La ley de Heshko
Los tres españoles sucumben ante el demoledor tren del ucranio
El loco desafío de Reyes Estévez, la resurrección de Juan Carlos Higuero, el sueño de Arturo Casado, el griterío de miles de aficionados, el calor asfixiante del Palacio... las emociones, los deseos, el atletismo, la pértiga de Isinbayeva, la entrega de medallas, los abucheos a los del 4x400... Todo desapareció instantáneamente de la pista, todo se aplanó, se esfumó al paso pesado, tremendo, avasallador, demoledor de un ucranio que se entrenó de joven para boxeador, que de esa época mantiene espaldas de estibador y pectorales de adicto a los gimnasios. Y con ese físico, con esas piernas cortas y musculosas, es capaz de correr los 1.500, puro derroche de fuerza, en 3.33m. Y solo. A su bola.
Sonó la pistola del 1.500. Arturo Casado, el valiente de Santa Eugenia, fiel a su credo se puso el primero, se lanzó a abrir paso. Aguantó una vuelta. A los 200 metros, impetuoso, impaciente, se acercó a su espalda Heshko, lo apartó de en medio y se echó a correr. Pobre Estévez, otra ración de Cragg (el irlandés que le torturó en el 3.000), esta vez vestido de amarillo y azul, otro infierno en la pista, pobre Casado...

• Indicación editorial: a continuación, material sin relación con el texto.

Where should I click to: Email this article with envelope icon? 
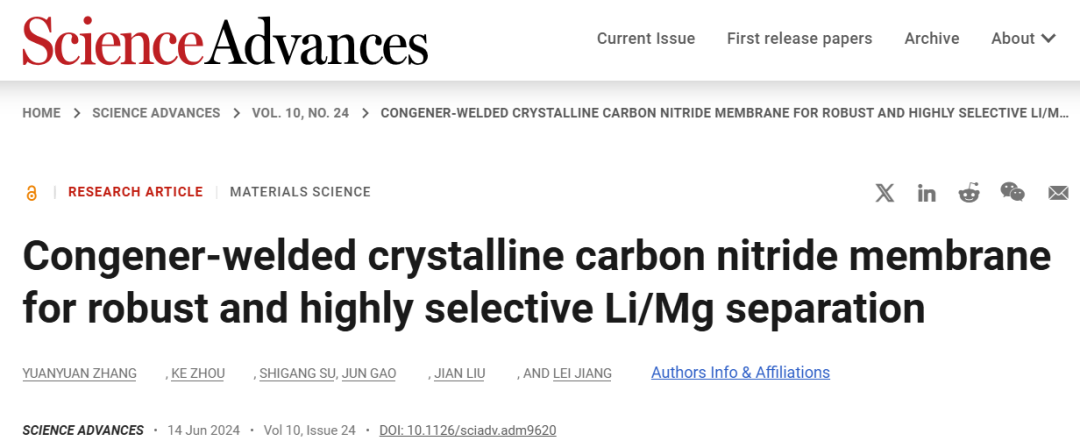[x=1058, y=194]

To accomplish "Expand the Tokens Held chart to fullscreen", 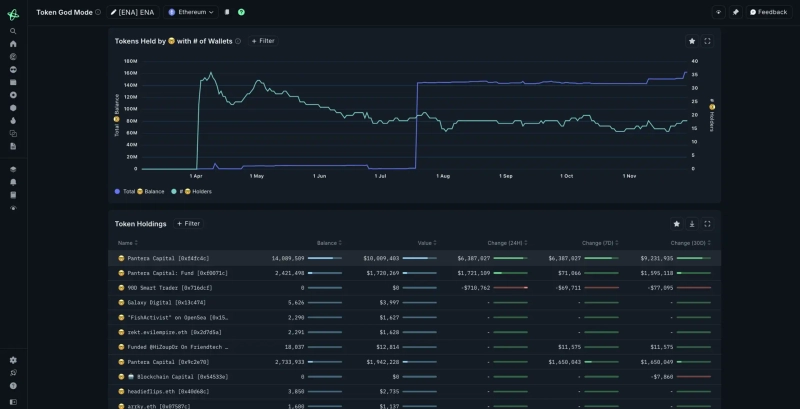I will pyautogui.click(x=707, y=41).
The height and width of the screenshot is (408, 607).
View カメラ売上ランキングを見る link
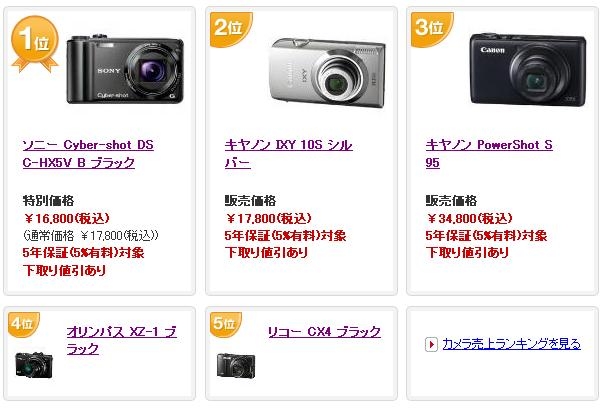[x=511, y=344]
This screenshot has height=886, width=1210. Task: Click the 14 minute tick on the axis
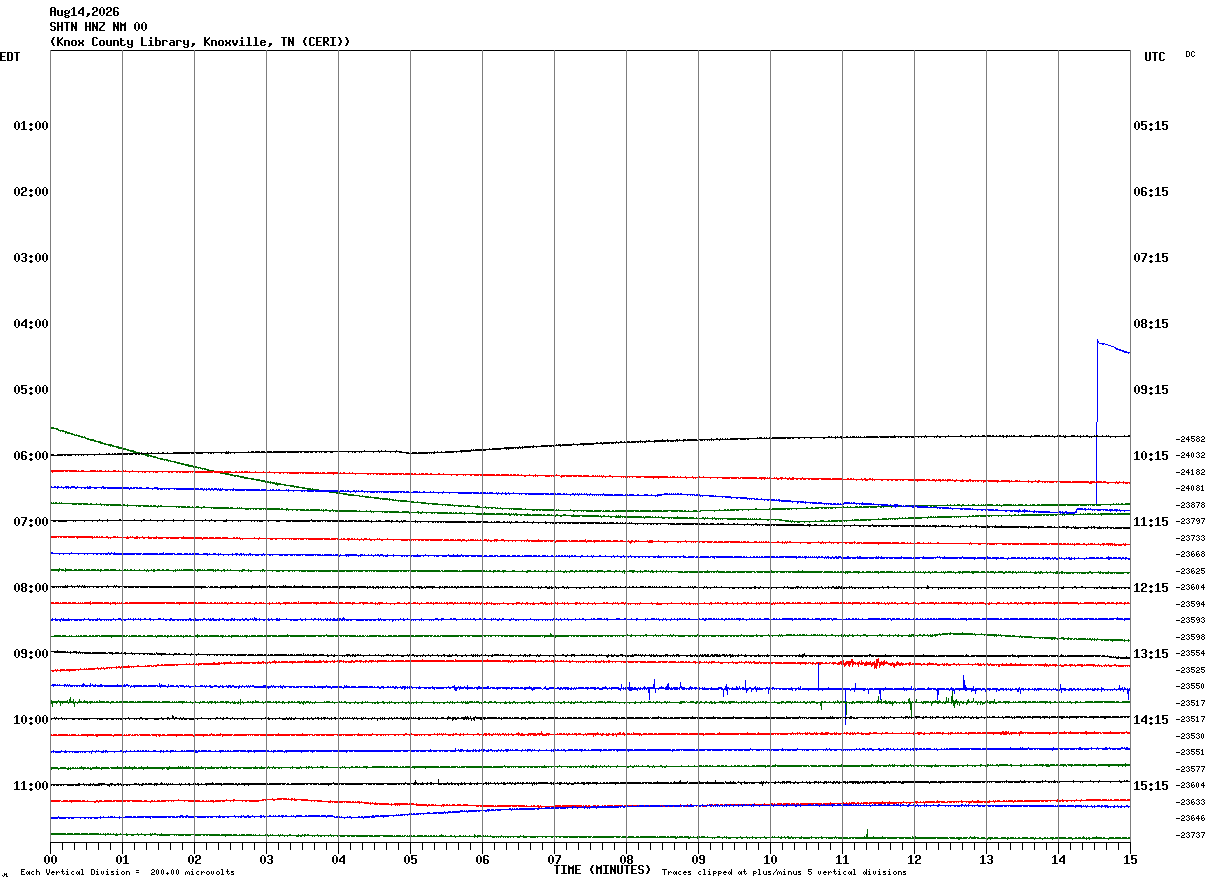pyautogui.click(x=1058, y=859)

¿Higuero? No, Higuero disfrutaba. Los pasillos del Palacio ayer enviaban otro tam-tam del 1.500. No, decía la nueva onda, Higuero está muy bien. No, Higuero tiene bien ajustada la cabeza, tiene bien ajustadas las piernas. Higuero sabe lo que tiene que hacer y lo hará.
Detrás de Heshko y su tren de apisonadora, a varios metros, Casado mantuvo el tipo, exhibió el valor de juventud, la actitud de quien quiere ganarlo todo aunque ello le suponga perderlo todo. Higuero, detrás de él, aprovechando su ritmo, su zancada, calculaba lo que tenía que hacer para ganar la plata. Heshko no era su problema. Y más atrás aún, sufriendo codazos, parones, los efectos de su mala colocación, Estévez pensaba en bronce. Las piernas no le podían dar para más, pero era una cuestión de orgullo. Se había embarcado en una locura. Había decidido intentar ganar el 1.500 y el 3.000, hazaña insólita, y no iba a abandonar al final. Una medalla más, aunque fuera otro bronce, lo justificaría todo.

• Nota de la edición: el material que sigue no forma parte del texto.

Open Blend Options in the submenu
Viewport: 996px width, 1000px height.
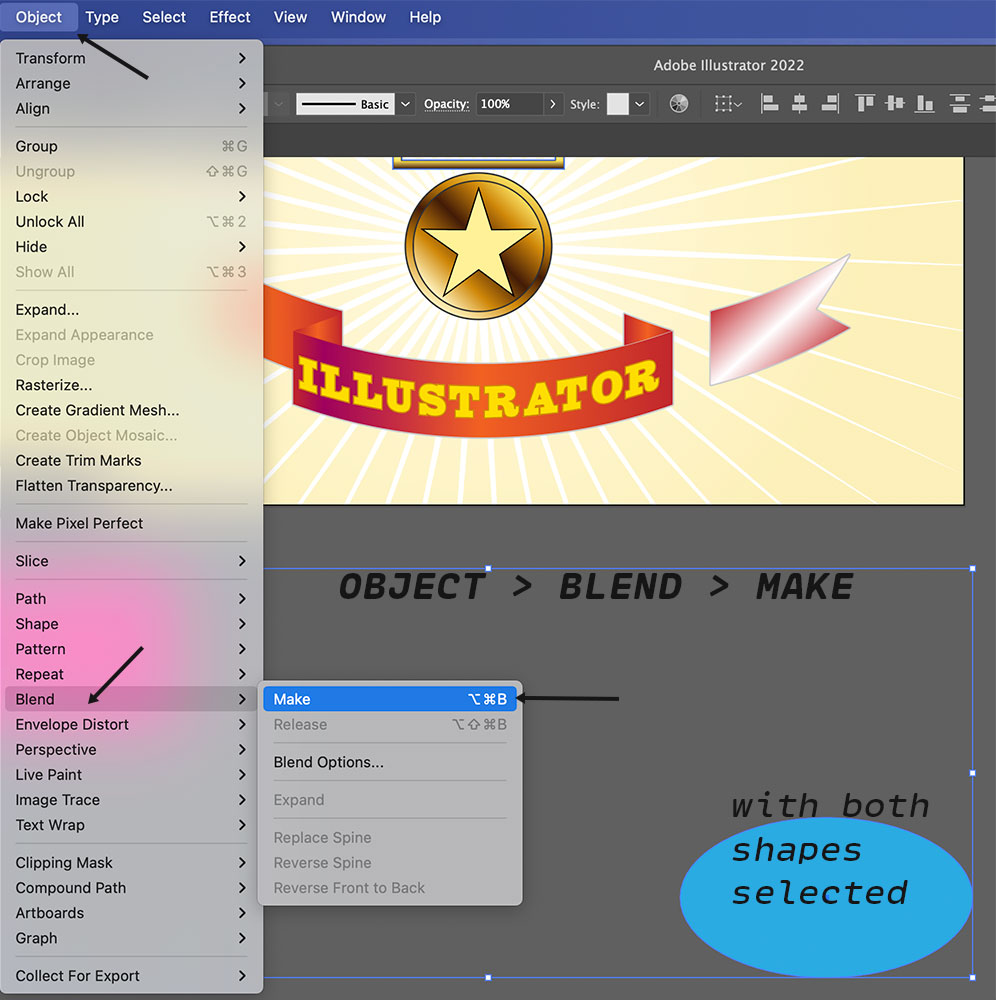(x=328, y=762)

El 800 se pasó en 1.56,57m. El 1.000 en 2.25,12m. Se corría deprisa, y sin liebre. Sólo Casado intentaba aguantar. Hasta el 1.200. Higuero sabía lo que tenía que hacer para ganar la plata y lo hizo. Sacó su chispa, su cambio ligero y veloz y pasó por delante del madrileño a por su recompensa. Lejos, muy lejos, Heshko. Cerca, muy cerca, Estévez. Por detrás de Casado, Estévez también se fue a buscar lo suyo. Y Casado, que dijo que había salido a ganar, que no teme a Heshko ni a nadie en ninguna pista, y Casado, con su flequillo sólido, su pecho hacia delante, abriendo paso, supo que Estévez iba a por él. Supo que debería morir, sin metáforas, agonizar sobre la pista, para resistir a Estévez, el del terrible final, el de la imponente presencia. Casado murió.
Casado tenía a Reyes cerca, cerca, y a la línea de meta, ahí, al alcance de la mano, un paso más. Heshko, sin abrir la boca, sin sudar apenas, inmutable, mecánico, un tractor a toda potencia, había terminado sus siete vueltas y media en 3.36,70m (récord de los campeonatos). Higuero, alado, volátil, había terminado también. Había cazado su plata. A cinco metros de la llegada, Estévez, por fuera, se puso a la altura de Casado. También él iba a morir. No iba a perder. A tres metros, Casado aún pensó que podía aguantar. A dos metros, -pero qué largos son estos metros-, Casado ya no pudo más. Más que sacar pecho, lo que hizo Estévez, más que adelantar el pectoral, para lo que no tenía fuerzas, Casado se tiró en plancha. Tardó cuatro centésimas más que Estévez. Cuatro centésimas, nada en la vida, todo en atletismo, la diferencia entre la vida y la muerte.
Estévez, feliz, dio una vuelta de honor a la pista. Regaló su camiseta. Casado, al mismo tiempo, se apoyaba estupefacto, mareado, triste sobre una valla. Intentaba llorar.